Bulk renaming files with the rename command

Names Have Been Changed

© Photo by CHUTTERSNAP on Unsplash

© Photo by CHUTTERSNAP on Unsplash

Article from Issue 275/2023
Author(s):

The rename command is a powerful means to simultaneously rename or even move multiple files following a given pattern.

Users often have to rename a collection of related files according to a specific pattern. You might have logfiles with dates and times in the file name, but the dates are not written in your preferred format (20230315 instead of 15-03-2023). Perhaps you have a collection of digital photos from your camera, or maybe you are working with files created on an old Microsoft Windows or MS-DOS system that are all uppercase, and you want to give them more readable file names.

Changing the names of a few files by hand may be manageable, but changing more than a dozen files quickly becomes not only tedious but error-prone. Linux does have some tools that will rename files in bulk. Most notably, the Thunar file manager [1] has a very flexible Bulk Rename tool (Figure 1), with several powerful built-in pattern-matching criteria from which to choose, making the tool sufficient for most use cases.

Figure 1: The Bulk Rename tool features many advanced capabilities, but it may not be as efficient as a command-line tool in the hands of an experienced user.

Once you get used to the command line, renaming files with a text-based command is usually faster than using a graphical tool. Plus, Thunar's Bulk Rename tool, although powerful, is still limited in its flexibility. For example, while Bulk Rename can rename files, it usually cannot move files from one directory or group of directories to another.

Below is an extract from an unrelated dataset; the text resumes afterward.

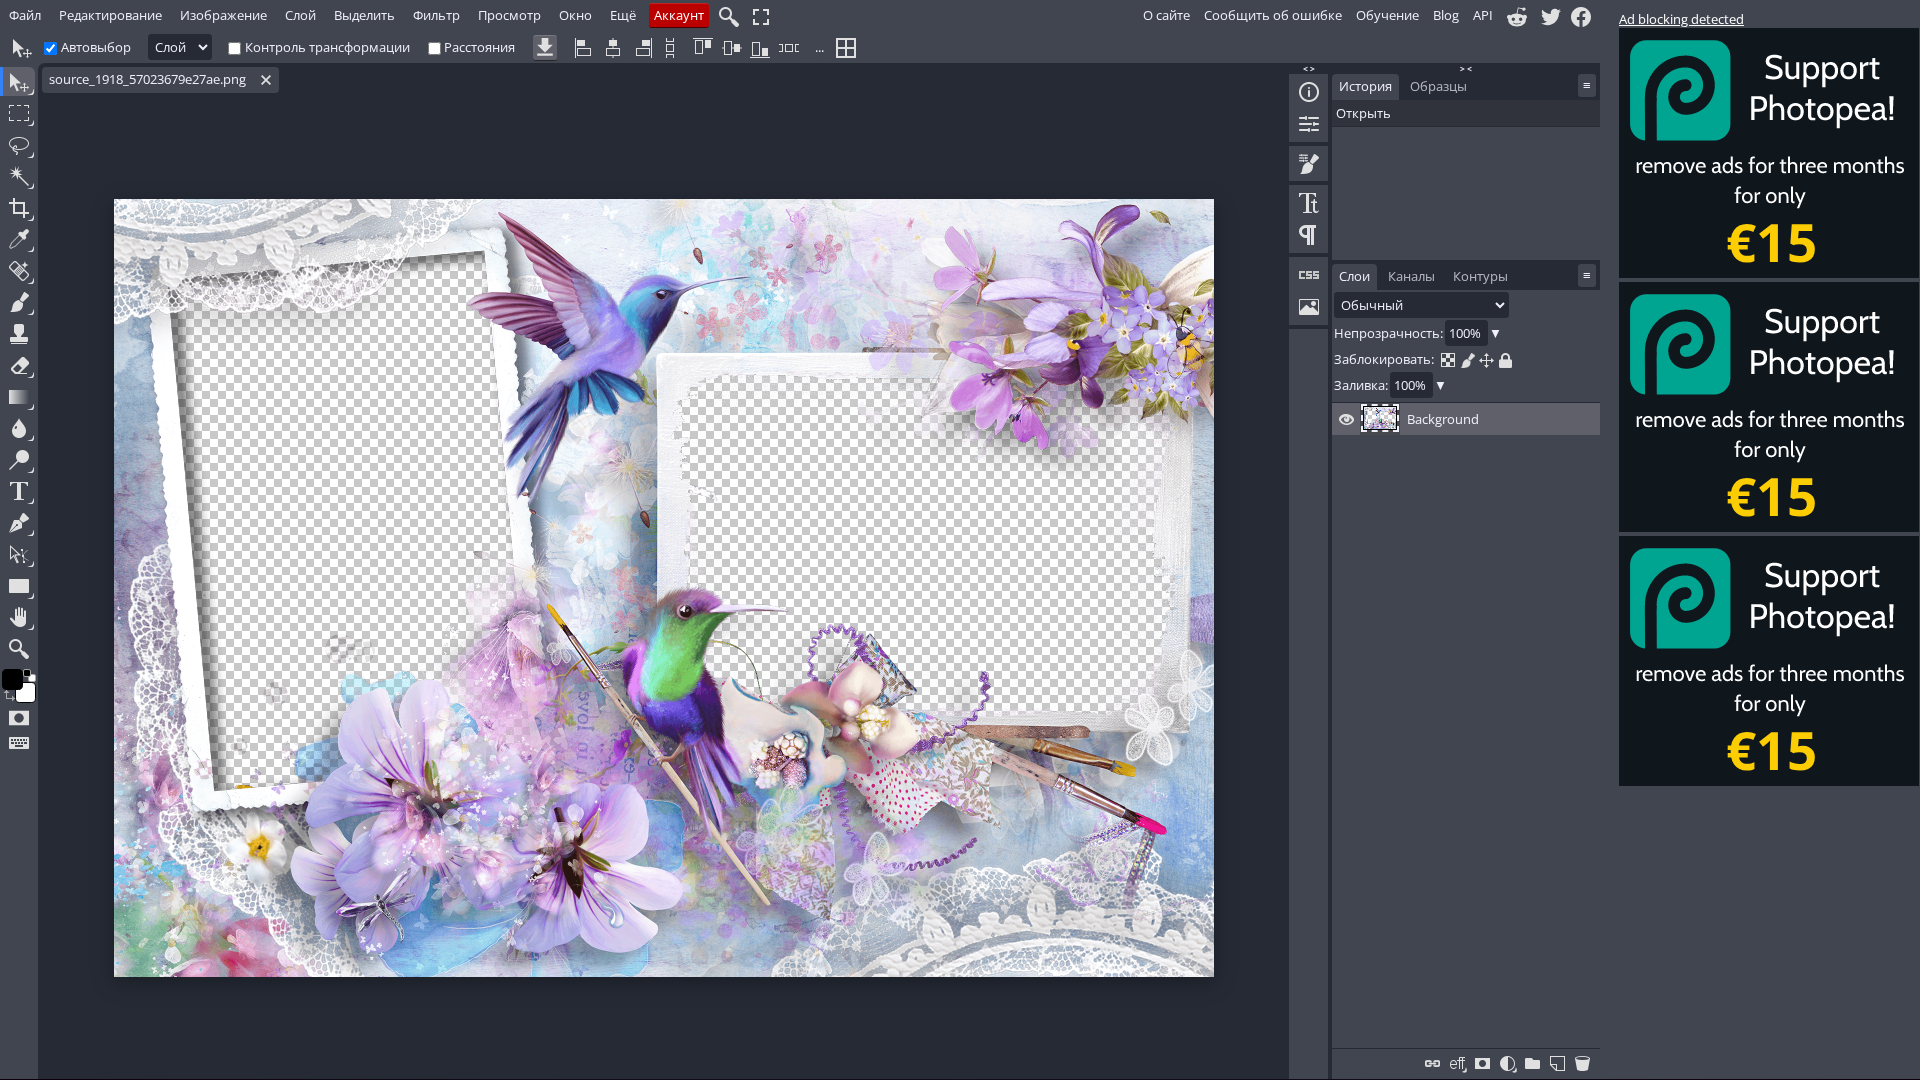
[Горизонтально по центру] (613, 48)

This article takes a deep look at the rename command [2], a very powerful command-line tool written in Perl that you can use for bulk renaming and a whole lot more.

Getting Started

If you don't have rename on your system, you can install it on Debian, Ubuntu, and derivatives with the following command:

sudo apt install rename

The rename command has the following syntax:

rename [options] [expression] [files]

The files are one or more files to rename. As with other command-line tools, standard shell wildcards such as *.png or file[0-9] are permitted.

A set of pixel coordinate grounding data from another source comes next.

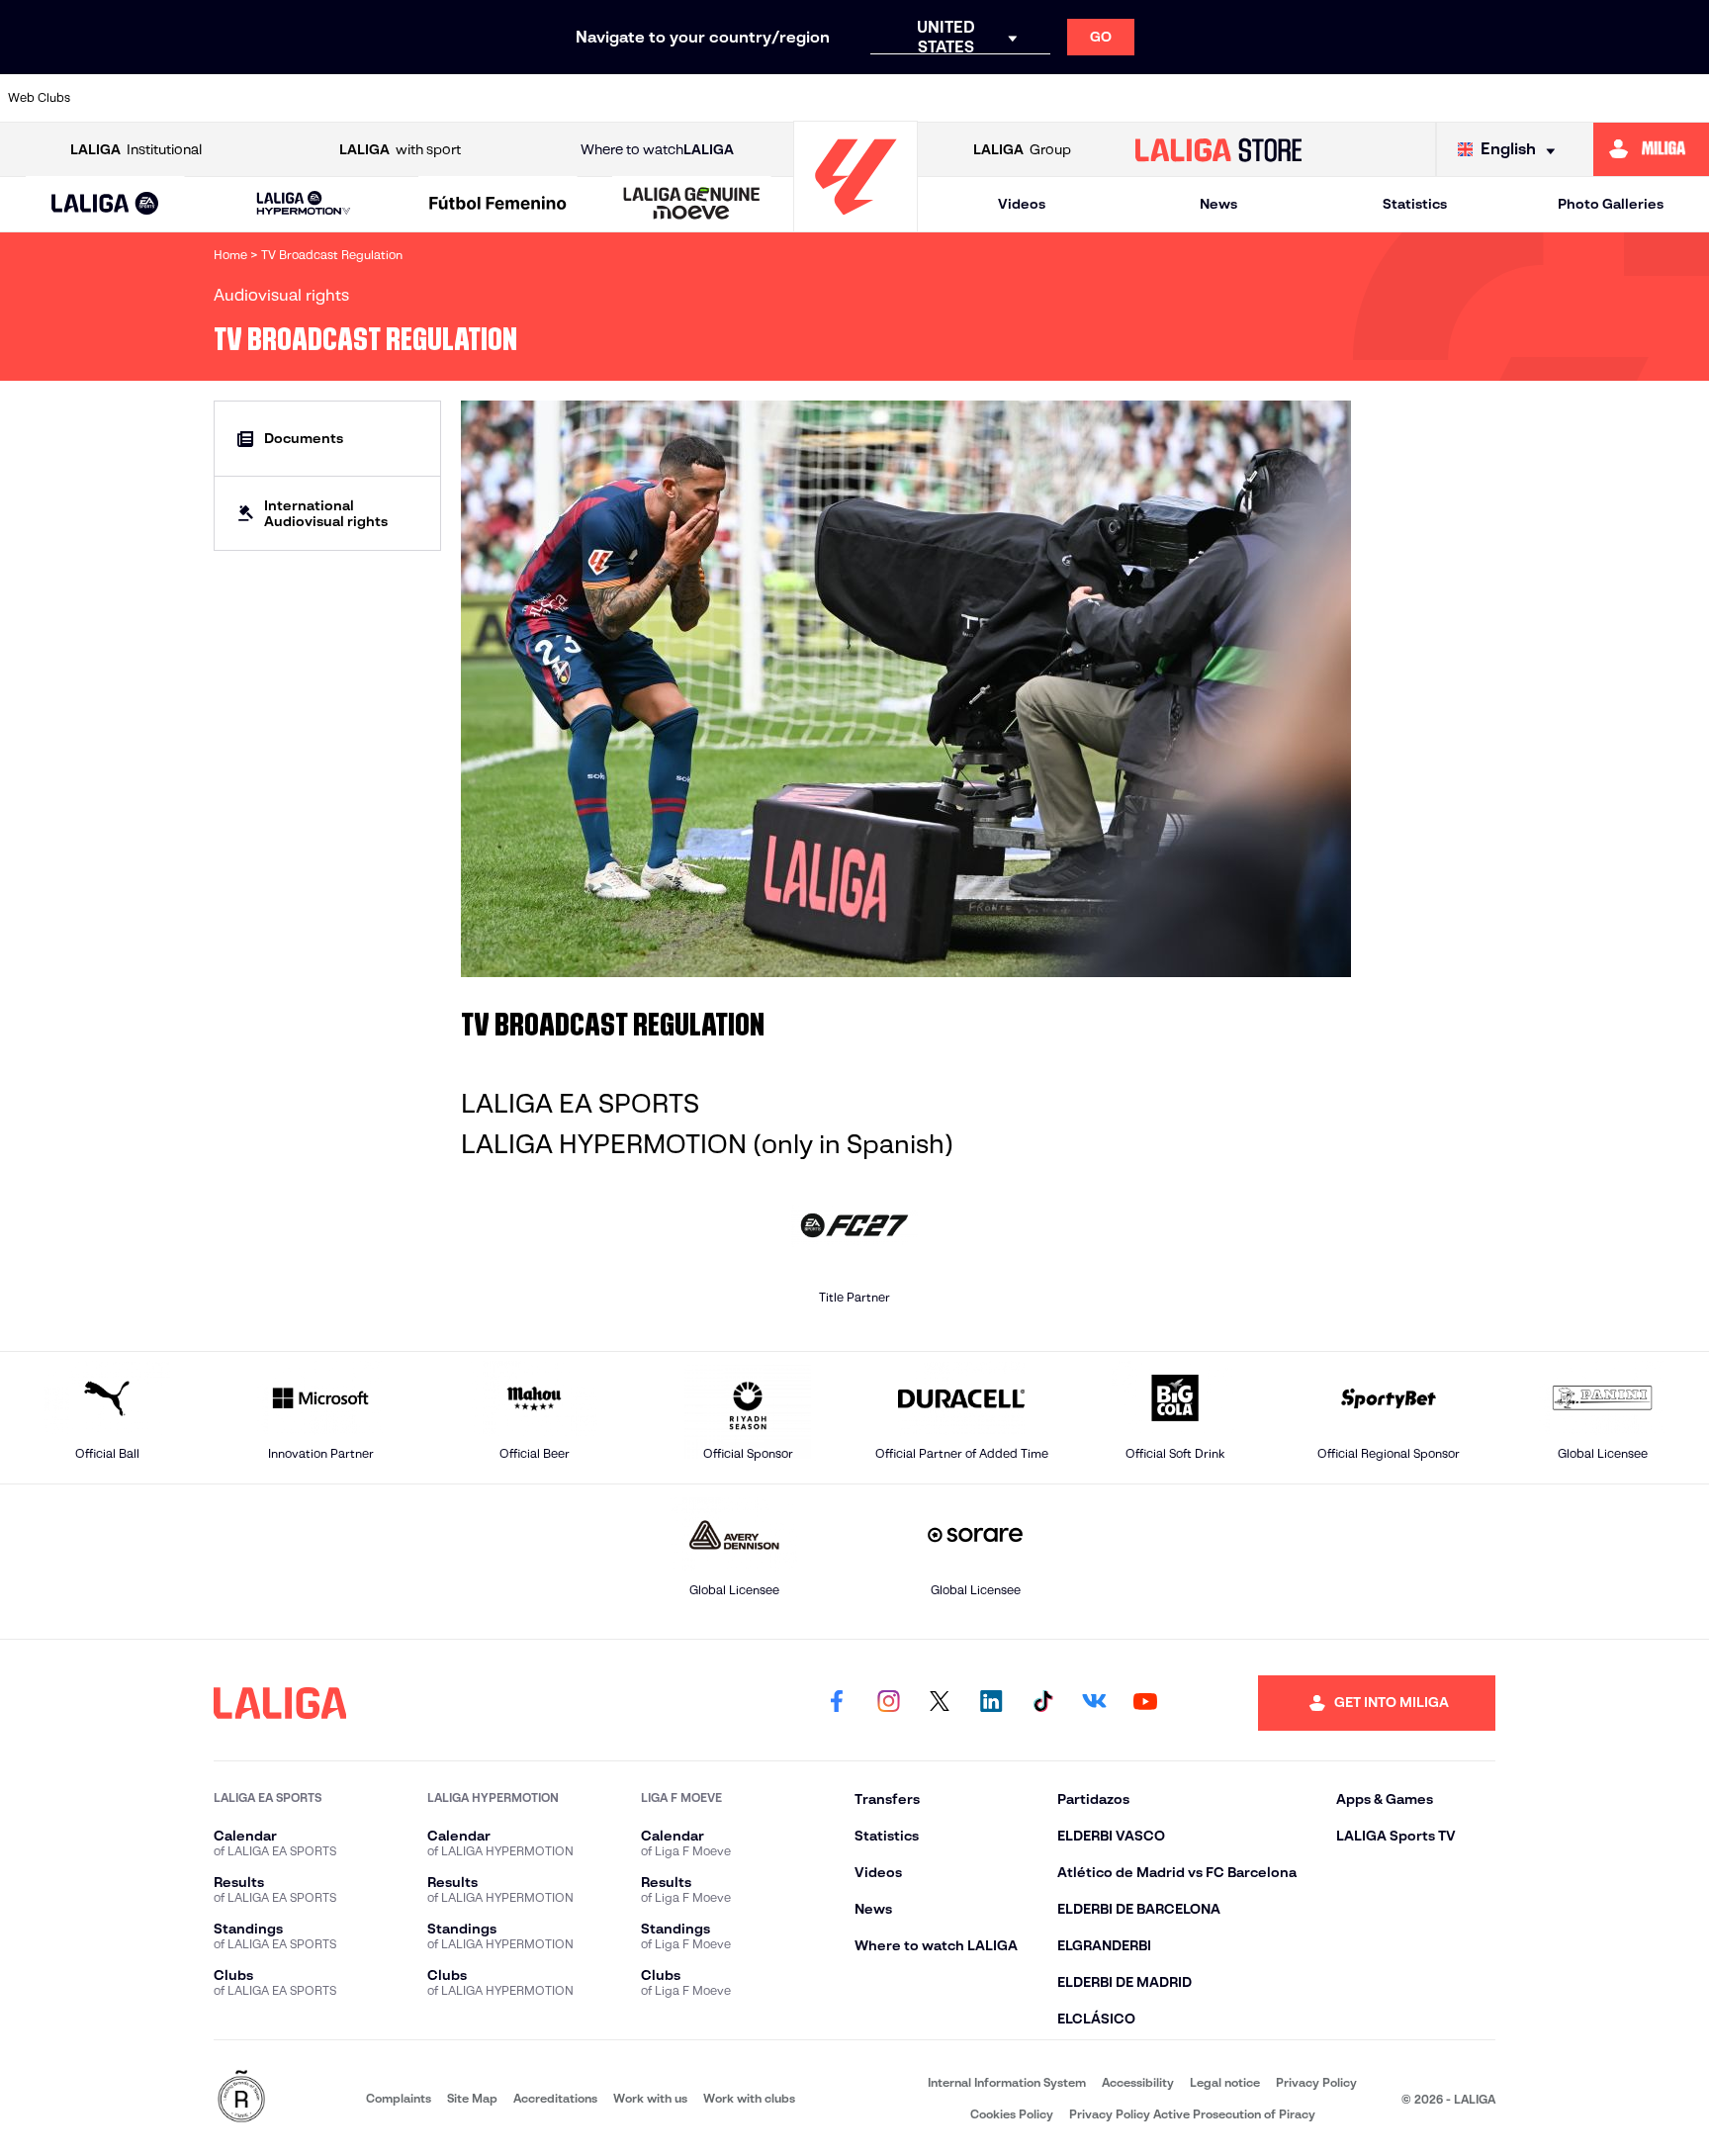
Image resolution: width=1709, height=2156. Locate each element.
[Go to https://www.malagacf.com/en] (871, 98)
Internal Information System (1007, 2082)
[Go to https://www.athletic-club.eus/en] (136, 98)
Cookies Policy (1011, 2114)
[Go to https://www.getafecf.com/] (708, 98)
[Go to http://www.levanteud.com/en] (789, 98)
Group (1022, 149)
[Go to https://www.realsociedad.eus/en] (1442, 98)
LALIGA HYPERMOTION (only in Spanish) (707, 1144)
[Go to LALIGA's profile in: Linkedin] (991, 1703)
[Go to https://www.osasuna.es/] (300, 98)
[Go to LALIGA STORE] (1219, 149)
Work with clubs (749, 2098)
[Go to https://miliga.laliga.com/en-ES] (1651, 149)
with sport (400, 149)
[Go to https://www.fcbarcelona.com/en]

The expression consists of commands to match and change parts of the file names; the results of applying the expression to each file name are used to give the file a new name. Usually, you will specify only one command – the s/// command for searching (or, less often, the y/// command for exchanging or transliterating individual letters) – to change uppercase file names to lowercase.

However, the expression can actually be almost any valid Perl code that operates on strings. If you are interested in Perl expressions, see the official Perl documentation [3]. However, it is unlikely that you'll need more than the s/// and y/// commands for changing file names.

In addition, rename accepts one or more options (see Table 1 for the most useful options).

Table 1

Useful rename Options

Option

Meaning

-n, --nono

Does not rename or move any files. This option is most useful when combined with the -v option, to show what would be done without actually renaming any files.

-v, --verbose

Prints each file's name, both before the expression is applied and after. This is useful to test the effects of the rename expression, especially when combined with the -n option.

-f, --force

Proceeds with renaming the files, even files which, once renamed, would have names that clash with existing files. Normally, rename will not rename a file if a file already exists with that name. When used, the renamed file will overwrite any existing file with the same name. Use with caution.

--path, --fullpath

Operates on the file's full pathname, not just the file name itself. For example, replacing all instances of the word JPG with JPEG on the file at Pictures/JPGs/1.JPG not only renames the file to 1.JPEG, but moves the file to Pictures/JPEGs/1.JPEG as well. This is rename's default behavior, so you should rarely need to specify this option explicitly.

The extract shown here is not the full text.